Data extracted from a collection:
________________________

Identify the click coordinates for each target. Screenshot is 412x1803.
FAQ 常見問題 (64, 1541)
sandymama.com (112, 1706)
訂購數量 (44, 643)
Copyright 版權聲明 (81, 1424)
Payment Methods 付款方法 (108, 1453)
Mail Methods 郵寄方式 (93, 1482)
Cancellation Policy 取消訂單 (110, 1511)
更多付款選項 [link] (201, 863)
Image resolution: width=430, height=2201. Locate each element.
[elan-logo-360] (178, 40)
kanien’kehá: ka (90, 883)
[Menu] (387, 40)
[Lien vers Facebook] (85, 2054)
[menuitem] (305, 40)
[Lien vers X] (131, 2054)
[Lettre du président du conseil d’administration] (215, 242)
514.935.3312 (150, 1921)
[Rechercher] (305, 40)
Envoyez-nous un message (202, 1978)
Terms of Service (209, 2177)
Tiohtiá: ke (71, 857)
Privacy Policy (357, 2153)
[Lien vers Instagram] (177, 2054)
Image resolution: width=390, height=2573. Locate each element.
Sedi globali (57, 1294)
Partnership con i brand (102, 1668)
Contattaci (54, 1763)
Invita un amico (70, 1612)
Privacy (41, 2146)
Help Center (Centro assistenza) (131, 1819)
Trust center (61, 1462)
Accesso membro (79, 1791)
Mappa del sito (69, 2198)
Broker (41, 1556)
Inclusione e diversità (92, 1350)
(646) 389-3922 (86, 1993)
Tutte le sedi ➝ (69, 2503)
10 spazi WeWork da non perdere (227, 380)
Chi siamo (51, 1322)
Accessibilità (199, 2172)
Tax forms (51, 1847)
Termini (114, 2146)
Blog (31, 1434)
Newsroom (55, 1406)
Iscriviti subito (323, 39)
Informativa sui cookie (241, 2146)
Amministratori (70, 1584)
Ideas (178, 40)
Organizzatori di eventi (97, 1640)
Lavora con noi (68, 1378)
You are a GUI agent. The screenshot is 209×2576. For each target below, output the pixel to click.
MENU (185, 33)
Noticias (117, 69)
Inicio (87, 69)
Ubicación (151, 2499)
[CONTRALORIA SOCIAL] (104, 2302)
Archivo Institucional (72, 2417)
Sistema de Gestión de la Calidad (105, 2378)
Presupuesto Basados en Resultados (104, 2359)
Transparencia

________________________

§ **Directions**: In the answer, every line above should be retyped exactly.

§ **Response below**:
Identify the click coordinates for each target. Screenshot is 412x1803.
FAQ 常見問題 (64, 1541)
sandymama.com (112, 1706)
訂購數量 (44, 643)
Copyright 版權聲明 (81, 1424)
Payment Methods 付款方法 (108, 1453)
Mail Methods 郵寄方式 (93, 1482)
Cancellation Policy 取消訂單 (110, 1511)
更多付款選項 [link] (201, 863)
Image resolution: width=430, height=2201. Locate each element.
[elan-logo-360] (178, 40)
kanien’kehá: ka (90, 883)
[Menu] (387, 40)
[Lien vers Facebook] (85, 2054)
[menuitem] (305, 40)
[Lien vers X] (131, 2054)
[Lettre du président du conseil d’administration] (215, 242)
514.935.3312 (150, 1921)
[Rechercher] (305, 40)
Envoyez-nous un message (202, 1978)
Terms of Service (209, 2177)
Tiohtiá: ke (71, 857)
Privacy Policy (357, 2153)
[Lien vers Instagram] (177, 2054)
Image resolution: width=390, height=2573. Locate each element.
Sedi globali (57, 1294)
Partnership con i brand (102, 1668)
Contattaci (54, 1763)
Invita un amico (70, 1612)
Privacy (41, 2146)
Help Center (Centro assistenza) (131, 1819)
Trust center (61, 1462)
Accesso membro (79, 1791)
Mappa del sito (69, 2198)
Broker (41, 1556)
Inclusione e diversità (92, 1350)
(646) 389-3922 (86, 1993)
Tutte le sedi ➝ (69, 2503)
10 spazi WeWork da non perdere (227, 380)
Chi siamo (51, 1322)
Accessibilità (199, 2172)
Tax forms (51, 1847)
Termini (114, 2146)
Blog (31, 1434)
Newsroom (55, 1406)
Iscriviti subito (323, 39)
Informativa sui cookie (241, 2146)
Amministratori (70, 1584)
Ideas (178, 40)
Organizzatori di eventi (97, 1640)
Lavora con noi (68, 1378)
You are a GUI agent. The screenshot is 209×2576. For each target below, output the pixel to click.
MENU (185, 33)
Noticias (117, 69)
Inicio (87, 69)
Ubicación (151, 2499)
[CONTRALORIA SOCIAL] (104, 2302)
Archivo Institucional (72, 2417)
Sistema de Gestión de la Calidad (105, 2378)
Presupuesto Basados en Resultados (104, 2359)
Transparencia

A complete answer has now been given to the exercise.